Abstract:
A steam trap is provided with two paths through which fluid flows from itsnput to its output. One path constitutes a control path wherein a small amount of steam or condensate continuously flows through restrictive orifices connected in series between the input and the output. The other path constitutes a main flow path in which a quiet throttling element having a plurality of resistive flow passages and having a moveable valve plug, controls the amount of fluid flowing therethrough. The position of the valve plug and a control piston connected thereto is a function of the fluid flow through the control path between the two orifices; the input and discharge fluid pressures; and a spring connected to the control piston.

Description:
This application is a continuation-in-part of application Ser. No. 969,741, filed Dec. 14, 1978, now abandoned. 
    
    
     BACKGROUND OF THE INVENTION 
     The field of this invention generally includes steam traps, and in particular, steam traps designed to operate quietly. The high fluid velocity of flash steam and condensate flowing past the valve seat of the prior art steam traps tends to generate high noise levels and to cause valve seat erosion including undercutting. The valve seat erosion causes the operation of the steam traps to gradually deteriorate. In some applications the noisy operation of prior art steam traps is very undesirable. Prior art quiet throttling elements have been successfully developed for steam valves and have substantially reduced the noise and erosion problem by greatly decreasing the velocity with which the steam flows through the valve. These throttling elements contain large numbers of very small passages through which the fluid flows. The size of each passage is small enough to reduce pressure by frictional loses and to thereby limit the velocity of fluid flow through it, while the number of passages is large enough to give the throttling element the required flow capacity. Valves with these quiet throttling elements are opened and closed by blocking or unblocking the entrances to these passageways. This type of valve action requires that the valve closing element move a greater distance than is required in standard valves and traps because the passage entrances are stacked one upon the other. The operating force required to move a valve closing element through the quiet throttling element is very high because of sliding friction and unbalanced pressure forces around the valve closing element. For this reason, operating forces in a quiet throttling element are normally higher than those in steam traps. 
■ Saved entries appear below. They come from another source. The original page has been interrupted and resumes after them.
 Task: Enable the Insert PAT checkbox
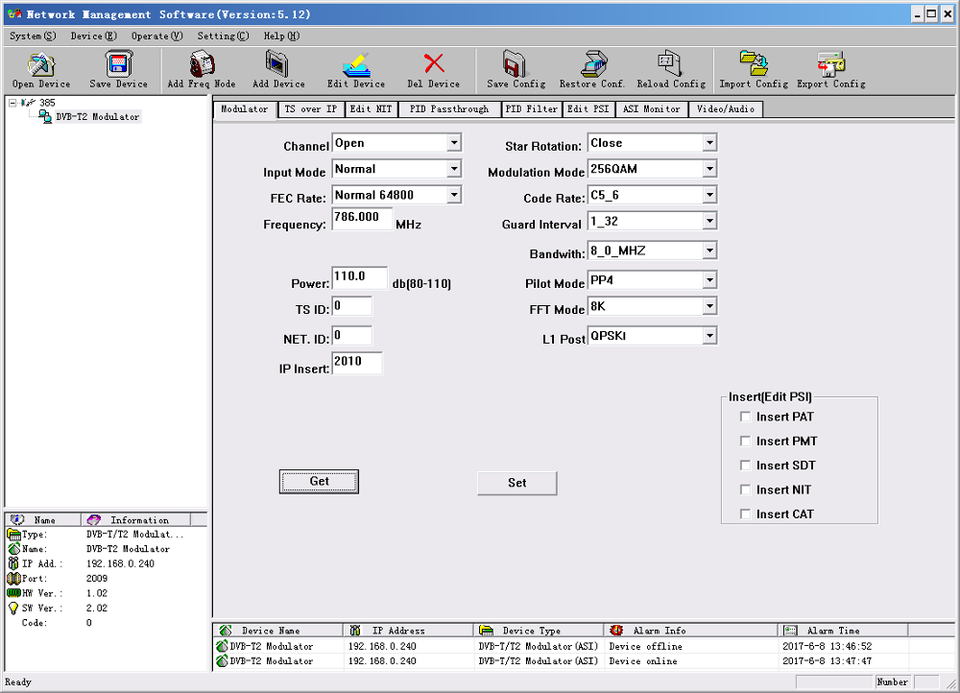pos(745,417)
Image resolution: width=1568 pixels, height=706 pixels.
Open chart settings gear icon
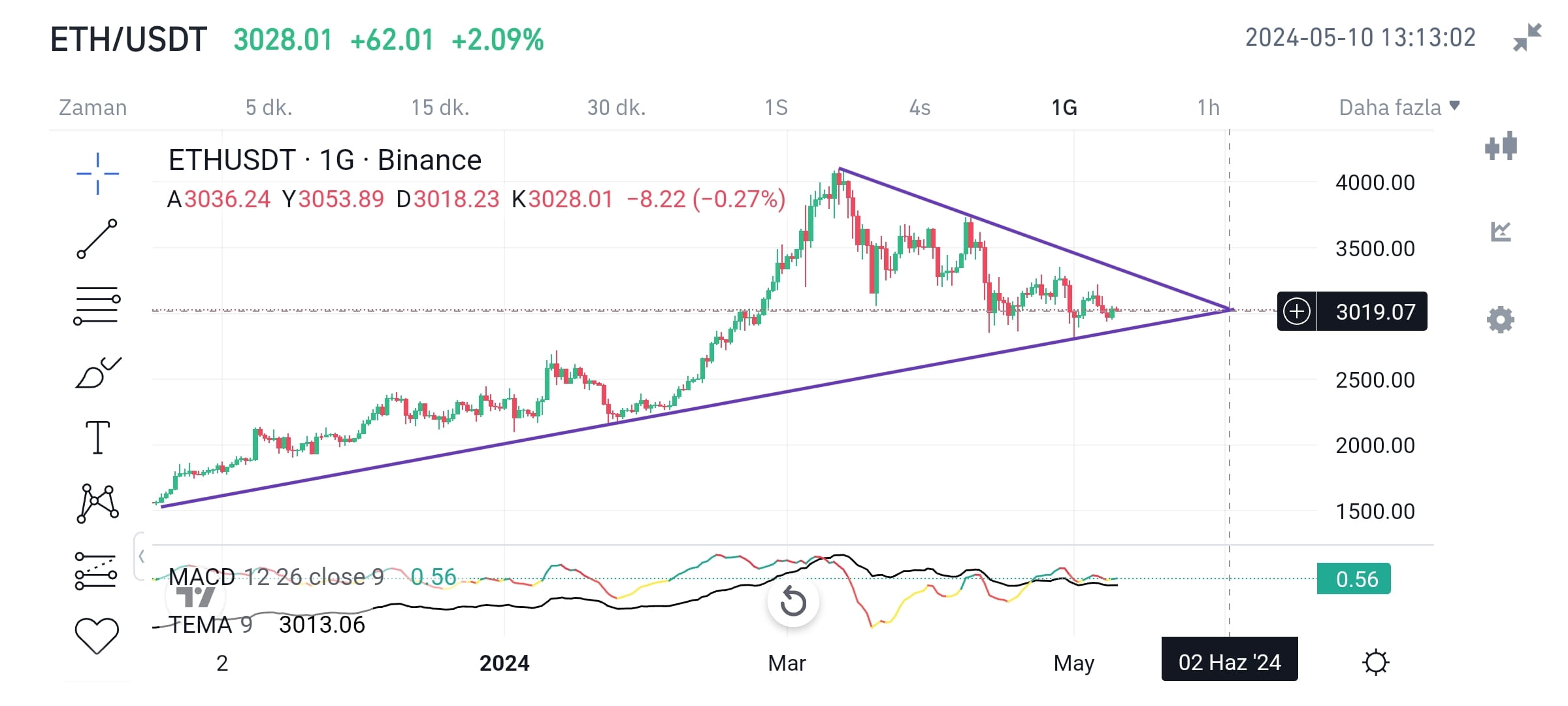click(1501, 320)
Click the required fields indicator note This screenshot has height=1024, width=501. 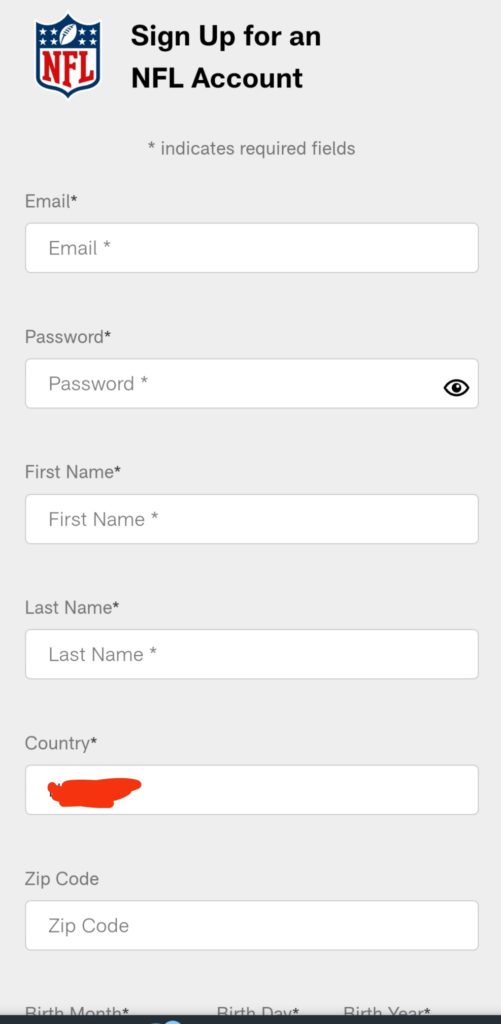[251, 149]
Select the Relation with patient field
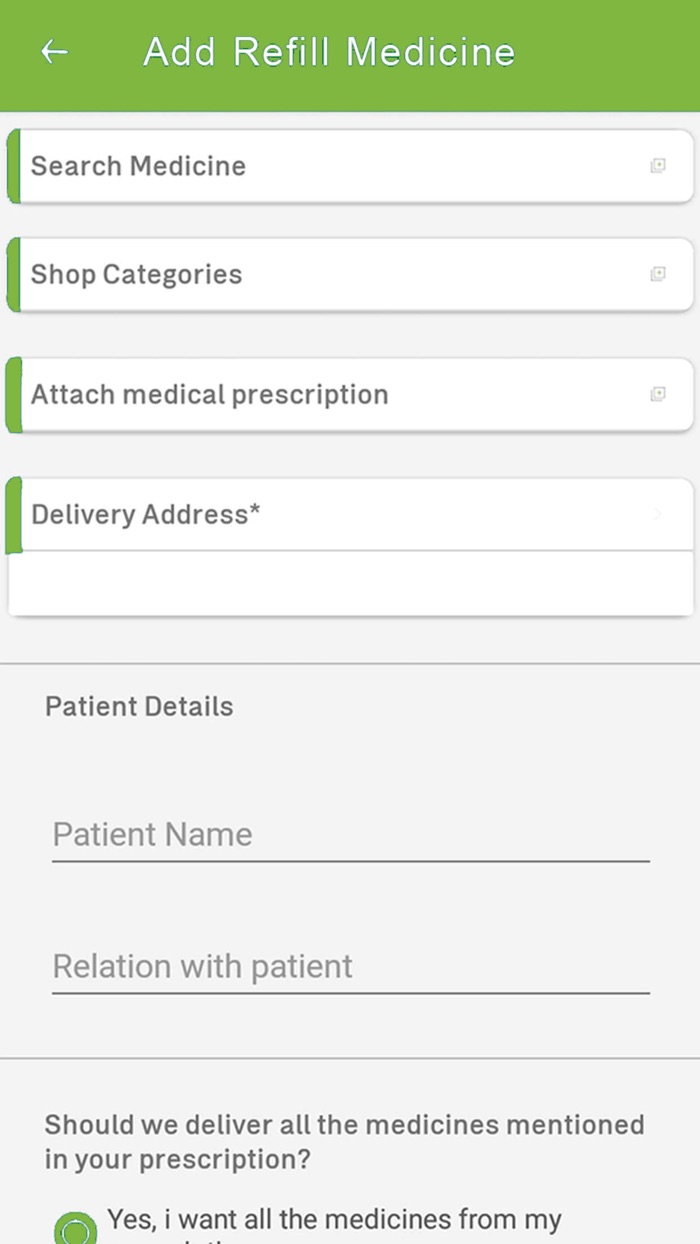Image resolution: width=700 pixels, height=1244 pixels. tap(350, 967)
     Examples of prior art steam traps and pressure operated valves are generally shown in U.S. Pat. Nos. 2,051,732; 2,127,649; 2,808,068; 2,936,772; 3,018,023; 3,514,074; 3,776,278; and 4,004,604. 
     Accordingly, one objective of this invention is to use a quiet throttling element in a steam trap to reduce the amount of throttling noise produced by the steam trap. 
     Another objective of this invention is to produce a steam trap wherein the closing element moves with a high operating force. 
     A further objective of this invention is to provide a steam trap which will not suffer valve seat degradation and will thus continue to reliably remove the condensate from a steam line while allowing very little steam to escape from the line. 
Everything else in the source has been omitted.